> [What to produce]: From the line containing "The height and" through the last line of the data, both ends included, write out every line exactly; omit the pictures.

--- Information shown ---

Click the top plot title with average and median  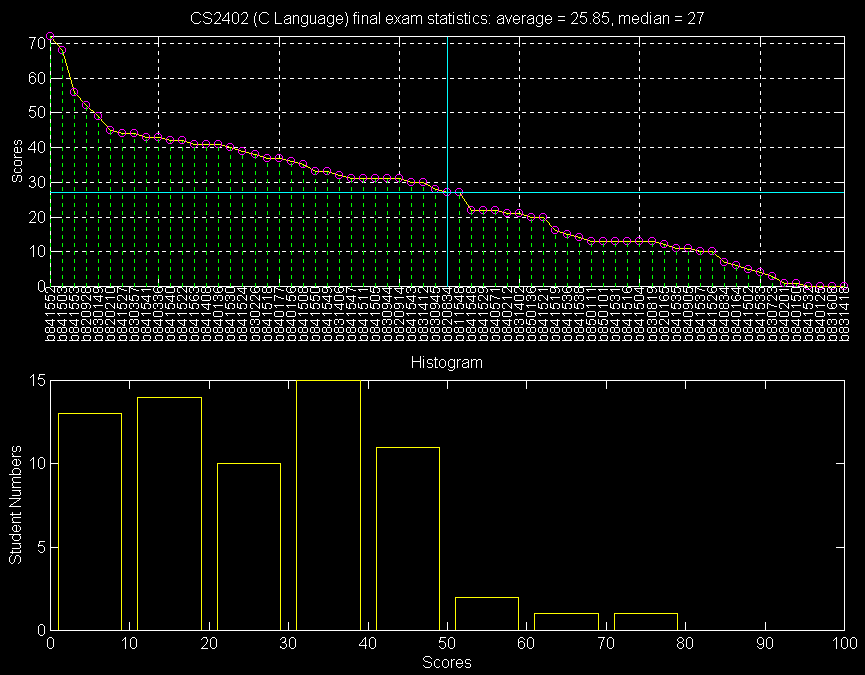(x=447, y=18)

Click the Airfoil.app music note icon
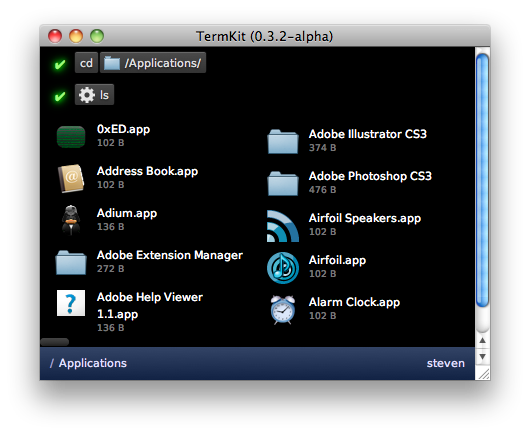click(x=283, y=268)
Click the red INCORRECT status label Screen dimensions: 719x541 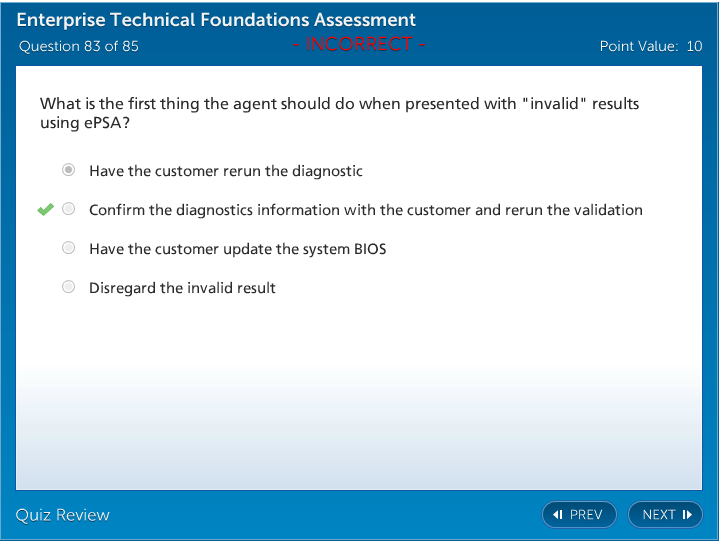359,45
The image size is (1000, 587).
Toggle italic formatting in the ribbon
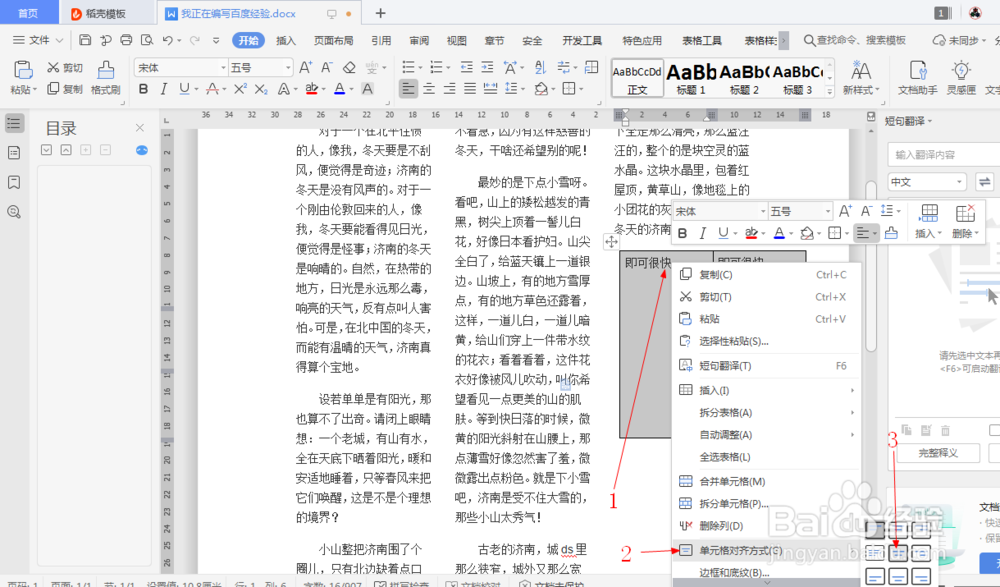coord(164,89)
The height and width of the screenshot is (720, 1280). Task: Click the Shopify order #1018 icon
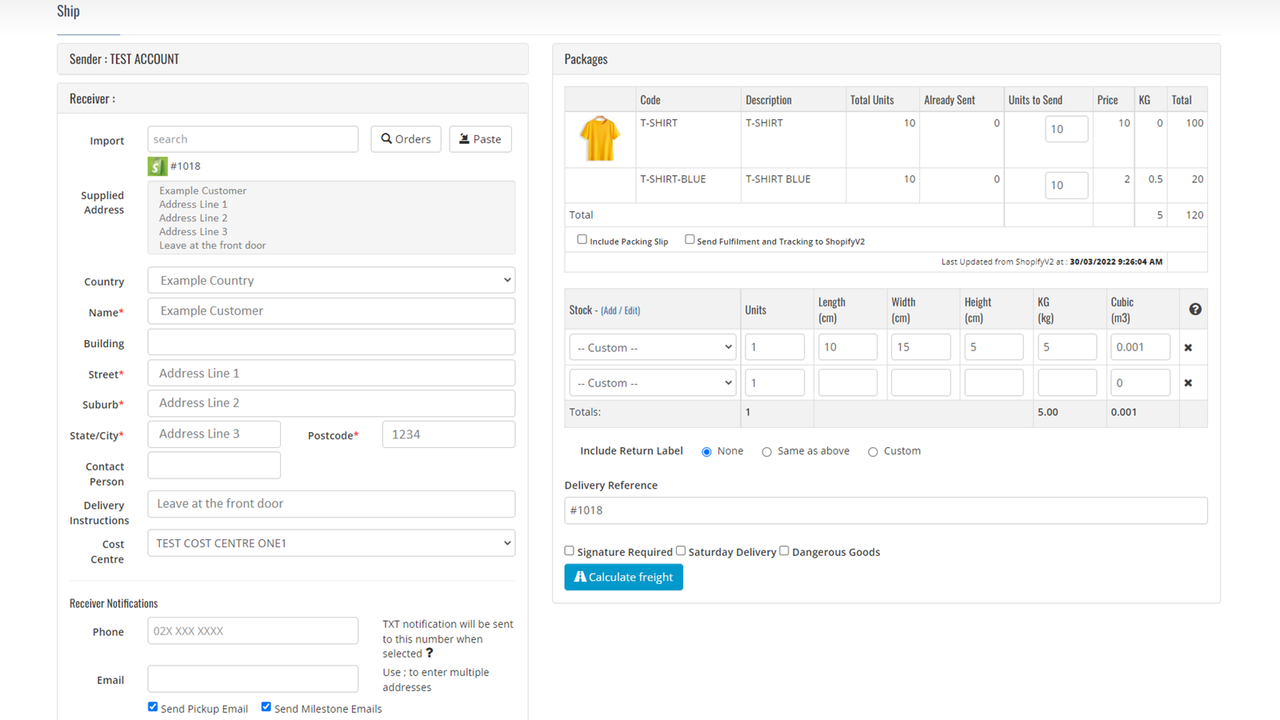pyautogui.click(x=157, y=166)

---

> [Result]:
The height and width of the screenshot is (720, 1280). Task: Click the Shopify order #1018 icon
pyautogui.click(x=157, y=166)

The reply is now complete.